Wenn du deinen Chronotyp kennst, kannst du deinen Alltag besser danach ausrichten, zumindest so weit es Beruf und Familie zulassen. Das reduziert diesen inneren Konflikt und hilft dir, erholter zu schlafen. Was nachts überhaupt in deinem Körper passiert, erkläre ich übrigens in Schlafphasen einfach erklärt.

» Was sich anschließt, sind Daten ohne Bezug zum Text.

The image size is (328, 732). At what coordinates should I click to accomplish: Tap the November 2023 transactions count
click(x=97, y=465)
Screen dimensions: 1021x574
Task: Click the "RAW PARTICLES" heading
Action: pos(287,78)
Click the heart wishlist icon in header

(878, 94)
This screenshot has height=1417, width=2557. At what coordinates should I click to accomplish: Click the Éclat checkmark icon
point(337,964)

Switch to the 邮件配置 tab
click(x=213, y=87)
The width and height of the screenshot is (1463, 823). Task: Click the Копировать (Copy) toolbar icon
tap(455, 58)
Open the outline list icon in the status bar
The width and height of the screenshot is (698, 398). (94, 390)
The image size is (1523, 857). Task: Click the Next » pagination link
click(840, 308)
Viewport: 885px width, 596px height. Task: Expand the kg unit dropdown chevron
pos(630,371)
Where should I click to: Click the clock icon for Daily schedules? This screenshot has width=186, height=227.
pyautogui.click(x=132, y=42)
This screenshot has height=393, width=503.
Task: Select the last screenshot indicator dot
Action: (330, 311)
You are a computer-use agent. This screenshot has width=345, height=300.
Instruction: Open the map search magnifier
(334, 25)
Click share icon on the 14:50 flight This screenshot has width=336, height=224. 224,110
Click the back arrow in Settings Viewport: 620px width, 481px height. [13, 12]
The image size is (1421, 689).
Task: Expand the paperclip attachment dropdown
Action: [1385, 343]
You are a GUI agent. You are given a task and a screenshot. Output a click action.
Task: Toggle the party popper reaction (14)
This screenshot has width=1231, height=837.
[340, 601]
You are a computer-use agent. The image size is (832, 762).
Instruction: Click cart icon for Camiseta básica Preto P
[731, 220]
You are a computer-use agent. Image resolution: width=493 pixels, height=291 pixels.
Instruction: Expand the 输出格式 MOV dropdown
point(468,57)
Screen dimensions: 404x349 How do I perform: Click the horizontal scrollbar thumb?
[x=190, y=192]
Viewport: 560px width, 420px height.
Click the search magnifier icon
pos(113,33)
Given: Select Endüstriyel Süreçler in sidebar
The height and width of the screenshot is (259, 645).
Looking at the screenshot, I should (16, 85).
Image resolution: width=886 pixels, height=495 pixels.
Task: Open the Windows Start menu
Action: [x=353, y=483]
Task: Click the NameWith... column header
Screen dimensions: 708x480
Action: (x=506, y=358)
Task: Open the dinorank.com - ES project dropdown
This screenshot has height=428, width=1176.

Kann man seinen Chronotyp ändern?

Komplett umpolen lässt sich die innere Uhr nicht, denn die Veranlagung bleibt. Du kannst deinen Rhythmus aber in gewissen Grenzen verschieben, vor allem über Licht. Helles Licht am Morgen schiebt die innere Uhr nach vorne und hilft Spättypen, etwas früher müde zu werden. Umgekehrt hält helles und blaues Licht am Abend wach und verschiebt den Rhythmus nach hinten.

Gerade für Spättypen ist dieser Lichthebel das wirksamste Werkzeug. Mehr dazu, wie blaues Licht am Abend wirkt und was dagegen hilft, liest du im Ratgeber Blaulichtbrille, was sie wirklich bringt. Und wenn du deinen persönlichen Rhythmus über Wochen genau beobachten willst, helfen dir Schlaftracker wie im Whoop Erfahrungsbericht beschrieben.

Fazit. Dein Chronotyp ist keine Ausrede, sondern eine nützliche Information. Wer weiß, ob er Lerche, Taube oder Eule ist, kann seinen Schlaf und seine wichtigsten Aufgaben besser timen und lebt entspannter mit der eigenen inneren Uhr. Vollständig ändern lässt sie sich nicht, aber mit den richtigen Lichtsignalen und einem festen Rhythmus kannst du viel für deinen Schlaf tun.

Wie du deinen Schlaf ganz konkret verbesserst, egal welcher Typ du bist, zeigt dir unser Leitfaden Schlaf optimieren mit 15 wissenschaftlichen Tipps sowie die Schlafhygiene-Regeln.

Der Test dient der groben Orientierung und beruht auf etablierten Fragebogenverfahren zum Chronotyp. Er ersetzt keine wissenschaftliche oder medizinische Diagnostik. Dieser Artikel dient der allgemeinen Information und ersetzt keine medizinische Beratung.